Task requirements
Nothing in the data should be left out or altered when it is retyped.

(Source data)
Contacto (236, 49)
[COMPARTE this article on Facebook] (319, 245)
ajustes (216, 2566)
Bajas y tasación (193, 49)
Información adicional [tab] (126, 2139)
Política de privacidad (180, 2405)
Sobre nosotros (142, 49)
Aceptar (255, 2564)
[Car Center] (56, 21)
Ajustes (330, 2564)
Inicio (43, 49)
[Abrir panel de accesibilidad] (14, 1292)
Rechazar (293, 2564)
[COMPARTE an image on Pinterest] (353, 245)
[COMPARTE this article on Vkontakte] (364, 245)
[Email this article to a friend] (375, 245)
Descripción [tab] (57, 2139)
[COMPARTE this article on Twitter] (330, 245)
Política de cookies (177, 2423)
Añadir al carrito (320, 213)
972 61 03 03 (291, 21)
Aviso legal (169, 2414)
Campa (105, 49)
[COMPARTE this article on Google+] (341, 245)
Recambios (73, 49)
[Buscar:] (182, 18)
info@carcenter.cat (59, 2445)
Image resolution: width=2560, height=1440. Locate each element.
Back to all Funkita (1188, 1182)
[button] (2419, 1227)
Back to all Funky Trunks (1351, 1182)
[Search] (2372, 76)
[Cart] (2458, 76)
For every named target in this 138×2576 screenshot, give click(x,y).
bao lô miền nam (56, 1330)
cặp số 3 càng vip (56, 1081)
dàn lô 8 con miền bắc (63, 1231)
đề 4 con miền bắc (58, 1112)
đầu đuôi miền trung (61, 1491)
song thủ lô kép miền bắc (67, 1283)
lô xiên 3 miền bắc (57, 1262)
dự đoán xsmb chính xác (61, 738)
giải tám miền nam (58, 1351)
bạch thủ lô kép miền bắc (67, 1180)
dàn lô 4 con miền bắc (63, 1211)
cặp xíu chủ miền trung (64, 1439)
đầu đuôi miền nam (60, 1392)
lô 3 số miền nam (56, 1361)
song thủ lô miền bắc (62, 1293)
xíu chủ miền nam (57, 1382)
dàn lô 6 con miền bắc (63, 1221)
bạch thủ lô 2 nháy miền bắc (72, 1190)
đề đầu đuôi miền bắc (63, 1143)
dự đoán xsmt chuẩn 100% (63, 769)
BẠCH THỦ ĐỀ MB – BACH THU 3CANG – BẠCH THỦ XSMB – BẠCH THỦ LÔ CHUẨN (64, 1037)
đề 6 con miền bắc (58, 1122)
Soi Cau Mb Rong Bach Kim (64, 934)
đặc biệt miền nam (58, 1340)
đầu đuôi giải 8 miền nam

Result of this task
Contacto (236, 49)
[COMPARTE this article on Facebook] (319, 245)
ajustes (216, 2566)
Bajas y tasación (193, 49)
Información adicional [tab] (126, 2139)
Política de privacidad (180, 2405)
Sobre nosotros (142, 49)
Aceptar (255, 2564)
[Car Center] (56, 21)
Ajustes (330, 2564)
Inicio (43, 49)
[Abrir panel de accesibilidad] (14, 1292)
Rechazar (293, 2564)
[COMPARTE an image on Pinterest] (353, 245)
[COMPARTE this article on Vkontakte] (364, 245)
[Email this article to a friend] (375, 245)
Descripción [tab] (57, 2139)
[COMPARTE this article on Twitter] (330, 245)
Política de cookies (177, 2423)
Añadir al carrito (320, 213)
972 61 03 03 (291, 21)
Aviso legal (169, 2414)
Campa (105, 49)
[COMPARTE this article on Google+] (341, 245)
Recambios (73, 49)
[Buscar:] (182, 18)
info@carcenter.cat (59, 2445)
Image resolution: width=2560, height=1440. Locate each element.
Back to all Funkita (1188, 1182)
[button] (2419, 1227)
Back to all Funky Trunks (1351, 1182)
[Search] (2372, 76)
[Cart] (2458, 76)
For every named target in this 138×2576 screenshot, give click(x,y).
bao lô miền nam (56, 1330)
cặp số 3 càng vip (56, 1081)
dàn lô 8 con miền bắc (63, 1231)
đề 4 con miền bắc (58, 1112)
đầu đuôi miền trung (61, 1491)
song thủ lô kép miền bắc (67, 1283)
lô xiên 3 miền bắc (57, 1262)
dự đoán xsmb chính xác (61, 738)
giải tám miền nam (58, 1351)
bạch thủ lô kép miền bắc (67, 1180)
dàn lô 4 con miền bắc (63, 1211)
cặp xíu chủ miền trung (64, 1439)
đầu đuôi miền nam (60, 1392)
lô 3 số miền nam (56, 1361)
song thủ lô miền bắc (62, 1293)
xíu chủ miền nam (57, 1382)
dàn lô 6 con miền bắc (63, 1221)
bạch thủ lô 2 nháy miền bắc (72, 1190)
đề đầu đuôi miền bắc (63, 1143)
dự đoán xsmt chuẩn 100% (63, 769)
BẠCH THỦ ĐỀ MB – BACH THU 3CANG – BẠCH THỦ XSMB – BẠCH THỦ LÔ CHUẨN (64, 1037)
đề 6 con miền bắc (58, 1122)
Soi Cau Mb Rong Bach Kim (64, 934)
đặc biệt miền nam (58, 1340)
đầu đuôi giải 8 miền nam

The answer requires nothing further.